Se você acha que a IA se resume a um único robô inteligente conversando com você, é melhor atualizar o seu driver mental. A corrida pela liderança tecnológica deu uma guinada e, segundo a Red Hat, o verdadeiro diferencial competitivo para 2026 não será um modelo único, mas a liberdade de escolha.
Com os investimentos globais em Inteligência Artificial projetados para atingir a astronômica marca de US$ 2,52 trilhões, as empresas estão deixando de focar apenas em modelos isolados para construir verdadeiras infraestruturas de orquestração. O objetivo? Combinar diferentes ferramentas, agentes e modelos para resolver problemas reais com mais flexibilidade.
Orquestração é a nova palavra de ordem
Para Thiago Araki, diretor sênior de Tecnologia da Red Hat na América Latina, a próxima grande plataforma de IA será pautada pela capacidade de integrar o melhor modelo para cada contexto de negócio. A ideia de ficar preso a um único fornecedor, o famoso lock-in, está perdendo espaço para arquiteturas abertas e multimodelo.

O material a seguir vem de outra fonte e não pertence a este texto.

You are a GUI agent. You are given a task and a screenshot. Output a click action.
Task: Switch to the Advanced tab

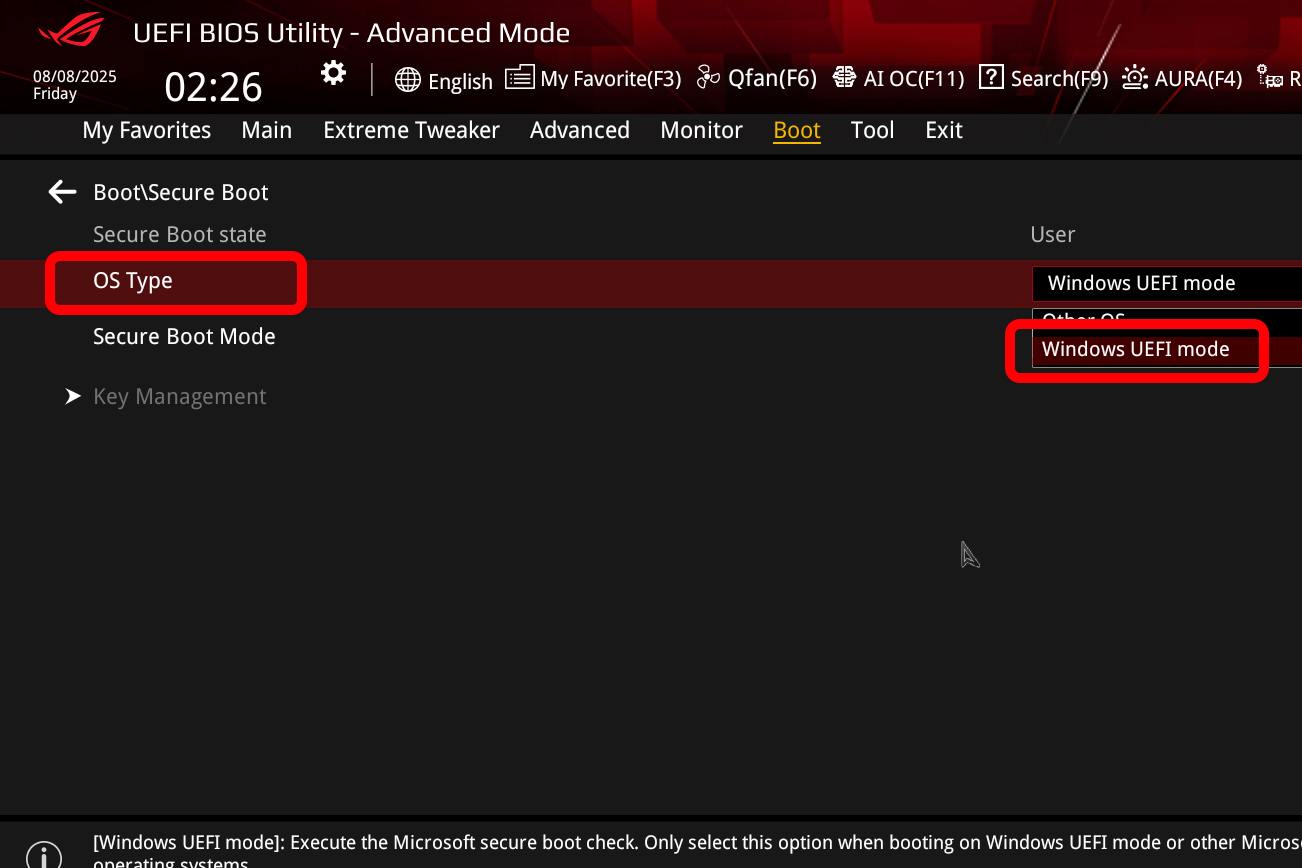tap(579, 130)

Como bem pontua Gilson Magalhães, vice-presidente da empresa, a chave não é dominar um modelo, mas saber como orquestrar múltiplos deles de forma eficiente e segura. É como montar o seu próprio time de heróis da tecnologia, onde cada um brilha em sua especialidade para garantir que a solução final seja, de fato, superpoderosa.
IA saindo do piloto
O conceito de arquiteturas de escolha inteligente reforça que o sucesso operacional depende da diversidade. Seja para atendimento ao cliente ou análise preditiva, ter a flexibilidade de transitar entre diferentes frameworks de desenvolvimento permite que as organizações evitem silos desnecessários.
Conforme explica Boris Kuszka, diretor de tecnologia do segmento Enterprise, essa abordagem permite que as empresas tenham mais controle sobre custos e desempenho. Em última análise, a vantagem competitiva não virá apenas do algoritmo, mas da estratégia arquitetural que permite que esses modelos conversem entre si. Afinal, no mundo da tecnologia, quem não se integra, acaba ficando na era dos dinossauros.